USB Microphone > 1/8″ TRS cable > Audio mixer stereo input
Use a 1/8″ TRS cable to connect to the audio mixer. This type of cable takes the unbalanced stereo output from the headphone jack at the bottom of the USB microphone and converts it to two unbalanced 1/4″ TS jacks, which you can then connect to your audio mixer.
Plug the 1/8″ side to the headphone jack on your microphone. Next, you have the two 1/4″ jacks; red is always right, and the other is the left. Plug these into the stereo jacks on your audio mixer. If your mixer has two 1/4″ jacks here that sum into a single volume knob, that’s called the stereo input. The stereo input takes the left and right headphone outputs from the microphone and gives them a pre-panned input into your audio mixer.

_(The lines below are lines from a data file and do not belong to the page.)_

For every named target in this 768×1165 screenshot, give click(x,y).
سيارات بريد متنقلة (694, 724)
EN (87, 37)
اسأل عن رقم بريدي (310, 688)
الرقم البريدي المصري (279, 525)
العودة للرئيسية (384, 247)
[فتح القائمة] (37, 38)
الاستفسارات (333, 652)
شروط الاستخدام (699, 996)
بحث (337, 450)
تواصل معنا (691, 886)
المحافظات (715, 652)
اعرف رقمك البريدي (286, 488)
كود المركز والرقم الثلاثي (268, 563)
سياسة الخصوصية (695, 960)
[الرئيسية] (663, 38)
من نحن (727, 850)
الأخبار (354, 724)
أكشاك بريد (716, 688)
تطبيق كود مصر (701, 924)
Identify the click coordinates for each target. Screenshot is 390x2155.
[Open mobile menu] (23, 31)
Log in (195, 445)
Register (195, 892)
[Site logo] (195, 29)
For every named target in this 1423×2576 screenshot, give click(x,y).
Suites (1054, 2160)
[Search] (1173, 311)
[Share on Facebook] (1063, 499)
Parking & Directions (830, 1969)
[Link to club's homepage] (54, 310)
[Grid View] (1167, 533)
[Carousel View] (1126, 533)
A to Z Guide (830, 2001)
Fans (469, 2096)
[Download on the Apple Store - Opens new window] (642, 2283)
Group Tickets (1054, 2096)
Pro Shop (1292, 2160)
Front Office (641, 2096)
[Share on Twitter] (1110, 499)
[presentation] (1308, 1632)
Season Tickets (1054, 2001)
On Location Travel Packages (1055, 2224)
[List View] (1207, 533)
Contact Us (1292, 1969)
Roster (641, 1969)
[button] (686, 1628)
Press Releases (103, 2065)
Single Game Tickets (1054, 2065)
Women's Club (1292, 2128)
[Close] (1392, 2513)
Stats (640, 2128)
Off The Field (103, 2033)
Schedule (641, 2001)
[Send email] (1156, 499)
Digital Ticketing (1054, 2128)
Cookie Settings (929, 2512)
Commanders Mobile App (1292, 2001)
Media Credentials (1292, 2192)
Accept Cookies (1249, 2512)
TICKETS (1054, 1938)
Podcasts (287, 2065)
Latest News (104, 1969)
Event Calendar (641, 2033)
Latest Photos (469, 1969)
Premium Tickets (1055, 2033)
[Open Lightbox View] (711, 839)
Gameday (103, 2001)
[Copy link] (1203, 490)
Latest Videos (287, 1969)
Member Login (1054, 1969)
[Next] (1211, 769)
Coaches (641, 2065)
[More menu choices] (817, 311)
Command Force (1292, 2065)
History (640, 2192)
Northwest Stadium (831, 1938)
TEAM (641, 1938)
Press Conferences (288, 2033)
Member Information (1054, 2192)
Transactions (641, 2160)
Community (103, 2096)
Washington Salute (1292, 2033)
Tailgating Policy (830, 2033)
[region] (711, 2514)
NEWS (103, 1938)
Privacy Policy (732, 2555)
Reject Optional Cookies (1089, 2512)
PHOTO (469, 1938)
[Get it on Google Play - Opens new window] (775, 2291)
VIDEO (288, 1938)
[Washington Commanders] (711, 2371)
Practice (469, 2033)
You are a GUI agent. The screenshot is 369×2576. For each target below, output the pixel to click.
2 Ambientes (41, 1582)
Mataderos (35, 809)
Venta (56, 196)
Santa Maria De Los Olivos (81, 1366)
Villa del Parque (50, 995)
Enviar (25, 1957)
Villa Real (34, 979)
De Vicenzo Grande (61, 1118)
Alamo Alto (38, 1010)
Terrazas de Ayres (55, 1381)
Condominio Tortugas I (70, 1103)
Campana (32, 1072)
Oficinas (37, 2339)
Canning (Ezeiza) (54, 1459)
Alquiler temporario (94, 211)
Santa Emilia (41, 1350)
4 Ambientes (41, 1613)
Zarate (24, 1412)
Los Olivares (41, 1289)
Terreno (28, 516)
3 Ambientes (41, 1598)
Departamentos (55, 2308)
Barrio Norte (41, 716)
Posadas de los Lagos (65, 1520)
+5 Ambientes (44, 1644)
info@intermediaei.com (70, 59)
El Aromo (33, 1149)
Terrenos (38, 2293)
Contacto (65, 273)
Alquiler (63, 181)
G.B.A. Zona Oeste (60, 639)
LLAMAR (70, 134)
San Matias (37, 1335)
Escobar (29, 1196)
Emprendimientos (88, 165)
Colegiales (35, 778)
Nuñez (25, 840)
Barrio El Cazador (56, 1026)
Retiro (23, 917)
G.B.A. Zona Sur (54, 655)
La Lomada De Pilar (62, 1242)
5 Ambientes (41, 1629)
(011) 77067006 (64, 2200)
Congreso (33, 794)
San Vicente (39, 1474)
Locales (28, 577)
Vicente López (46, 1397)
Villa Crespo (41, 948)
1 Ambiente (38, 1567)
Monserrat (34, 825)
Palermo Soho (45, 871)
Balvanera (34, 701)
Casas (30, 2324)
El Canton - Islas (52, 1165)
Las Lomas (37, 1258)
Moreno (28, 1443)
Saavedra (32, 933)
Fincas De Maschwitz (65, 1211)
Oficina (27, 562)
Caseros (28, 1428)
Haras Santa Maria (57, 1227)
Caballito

Next, make sure that your main stereo output is set to unity. This is generally indicated by a triangle on Yamaha audio mixers, or on other manufacturers by a U, infinity symbol, or a zero. It’s the best starting point for the main stereo output of your audio mixer.
Now you can turn up the volume of the channel that you just plugged into. Turn this all the way up to the unity position, and you’ll see that you’re getting some level on the audio mixer. This shows that it’s working.
From here, you can turn up your headphone output on your USB microphone to get more output. But we wouldn’t recommend going beyond fifty percent. Here’s why:
Headphone pre-amps in most USB microphones aren’t very good. And beyond fifty percent, the signal will get noisy and hissy, so take care to avoid that. If you look at the computer, you may see that you’re not getting as much level as you actually need. So we’ll need to pre-amplify this signal in the audio mixer.
USB Microphone > 1/8″ TRS cable > Audio mixer stereo input
You’ll notice that your audio mixer has combination jacks, which will accept XLR or 1/4″ cables. Look for one labeled line in, or an XLR combination input, and plug your microphone in there.
Next, we need to set up the gain. Start by turning the level for this channel up to the unity position and increasing the pre-amp until we’re getting a level around zero DB on the meter.
With most audio mixers, if you set them to zero DB, it brings the USB output of that mixer down by 12 DB. It acts like a digital analog offset of 12 DB. This provides a much healthier level, similar to what you’d get from the Blue Yeti connected directly to the computer..
Once you’re set up, it’s time to look at some of the tools on the audio mixer. These include a compressor, 3-Band EQ, and high pass filter.
Using a Compressor
First of all, you can use a compressor. Most audio mixers have compressors. The smaller analog audio mixers tend to have a one knob compressor.
The compressor is a useful tool. If you find that you’re always adjusting the volume knob throughout your recording, apply a little bit of compression and it’ll narrow the dynamic range of that input so you’re not having to do that as much.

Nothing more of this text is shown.